Recall that $\bar{\theta}_t=\int_0^t \theta_z \mathrm{d}z$. Given $0 < s < t$, we have

\[\begin{equation} \begin{aligned} \mathrm{e}^{\bar{\theta}_s - \bar{\theta}_t} &= \mathrm{e}^{\int_0^s \theta_z \mathrm{d}z - \int_0^t \theta_z \mathrm{d}z} \\ &= \mathrm{e}^{-\int_s^t \theta_z \mathrm{d}z}\\ & = \mathrm{e}^{-\bar{\theta}_{s:t}} \end{aligned} \end{equation}\]

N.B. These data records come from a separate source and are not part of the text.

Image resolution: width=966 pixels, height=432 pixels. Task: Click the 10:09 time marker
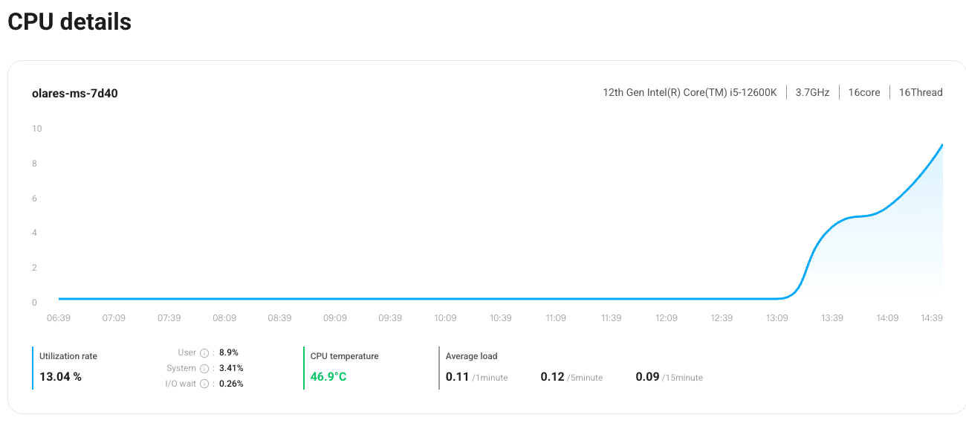[x=445, y=318]
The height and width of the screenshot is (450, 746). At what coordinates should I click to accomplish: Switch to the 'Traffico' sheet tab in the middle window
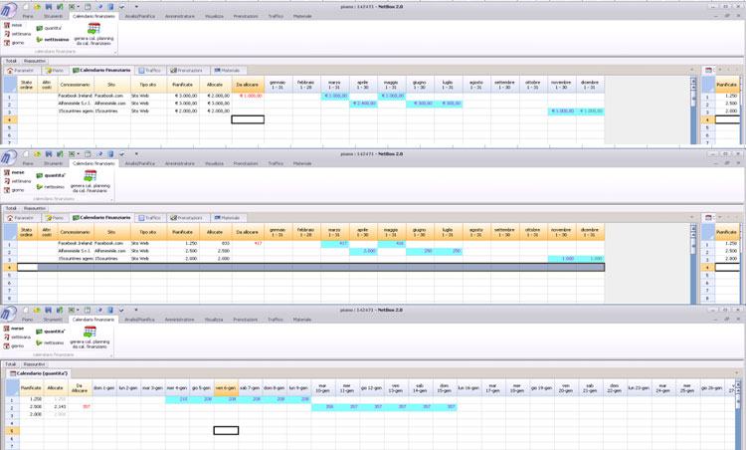coord(149,217)
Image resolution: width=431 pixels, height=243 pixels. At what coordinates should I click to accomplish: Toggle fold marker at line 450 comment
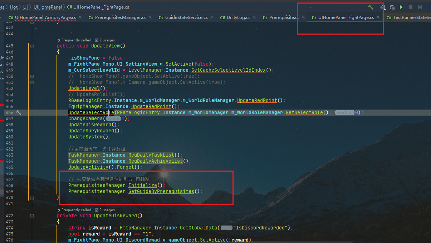pyautogui.click(x=32, y=76)
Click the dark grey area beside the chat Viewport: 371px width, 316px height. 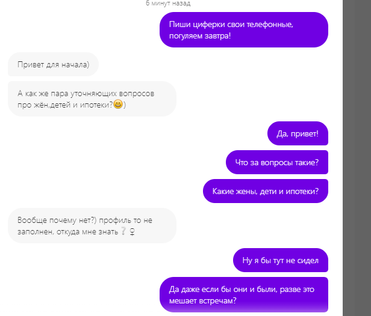coord(357,158)
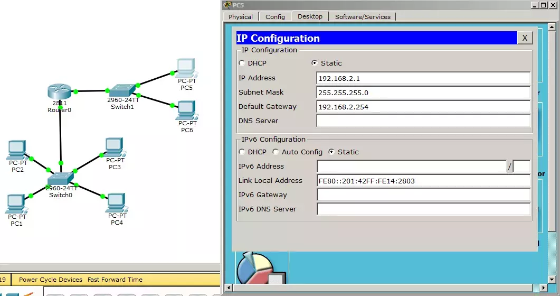Click Power Cycle Devices
The width and height of the screenshot is (560, 296).
click(50, 280)
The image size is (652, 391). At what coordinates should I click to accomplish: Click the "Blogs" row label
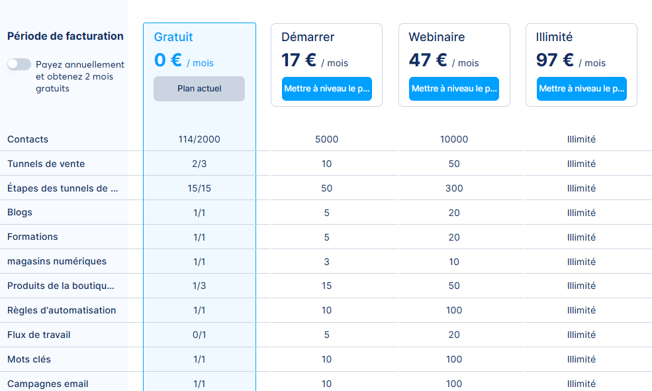pos(19,213)
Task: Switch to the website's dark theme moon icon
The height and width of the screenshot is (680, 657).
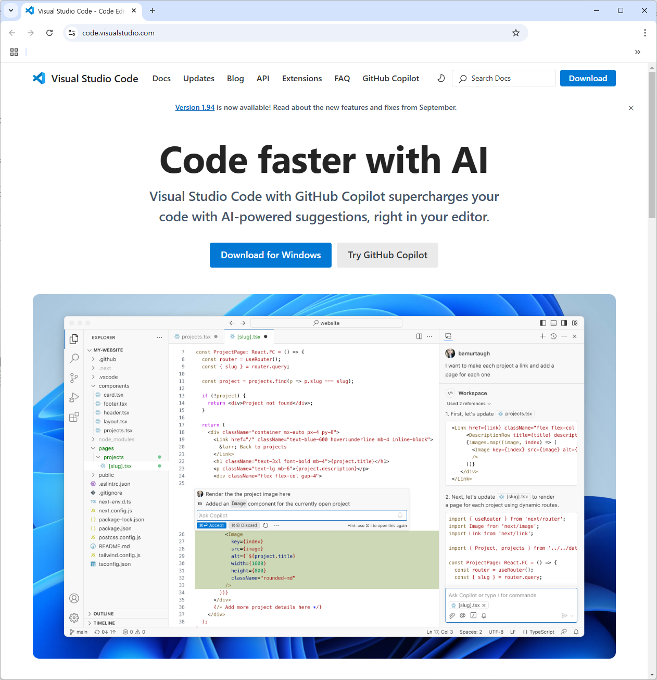Action: click(441, 78)
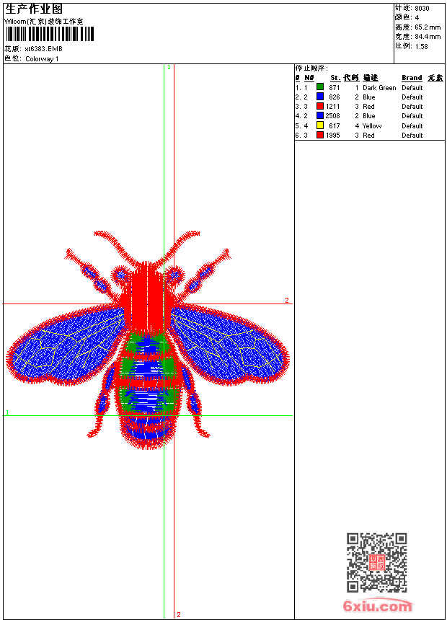
Task: Click the bee embroidery design preview
Action: (x=148, y=339)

Rewriting the above Eq. \eqref{eq:xts}, we obtain

\[\begin{equation} \begin{aligned} \mathbf{x}(t) - \mathbf{x}(s) \mathrm{e}^{-\bar{\theta}_{s:t}} &= \int_s^t \boldsymbol{\mu} \theta_z \mathrm{e}^{-\bar{\theta}_{z:t}} \mathrm{d}z + \int_s^t \sigma_z \mathrm{e}^{-\bar{\theta}_{z:t}} \mathrm{d} \mathbf{w}_z \end{aligned} \end{equation}\]

Note that $\mathrm{d}(-\bar{\theta}_{z:t}) = \mathrm{d} (-\int_z^t \theta_z \mathrm{d}z) = \theta_z$

\[\begin{equation} \int_s^t \boldsymbol{\mu} \theta_z \mathrm{e}^{-\bar{\theta}_{z:t}} \mathrm{d}z = \boldsymbol{\mu} \mathrm{e}^{-\bar{\theta}_{z:t}} \bigg|_s^t = \boldsymbol{\mu} (\mathrm{e}^{-\bar{\theta}_{t:t}} - \mathrm{e}^{-\bar{\theta}_{s:t}}) = \boldsymbol{\mu} (1-\mathrm{e}^{-\bar{\theta}_{s:t}}) \end{equation}\] \[\begin{equation} \label{eq:solution_irsde} \begin{aligned} \mathbf{x}(t) &= \mathbf{x}(s) \mathrm{e}^{-\bar{\theta}_{s:t}} + \boldsymbol{\mu} (1-\mathrm{e}^{-\bar{\theta}_{s:t}}) + \int_s^t \sigma_z \mathrm{e}^{-\bar{\theta}_{z:t}} \mathrm{d} \mathbf{w}_z \\ \mathbf{x}(t) &= \boldsymbol{\mu} + (\mathbf{x}(s) - \boldsymbol{\mu}) \mathrm{e}^{-\bar{\theta}_{s:t}} + \int_s^t \sigma_z \mathrm{e}^{-\bar{\theta}_{z:t}} \mathrm{d} \mathbf{w}_z \end{aligned} \end{equation}\]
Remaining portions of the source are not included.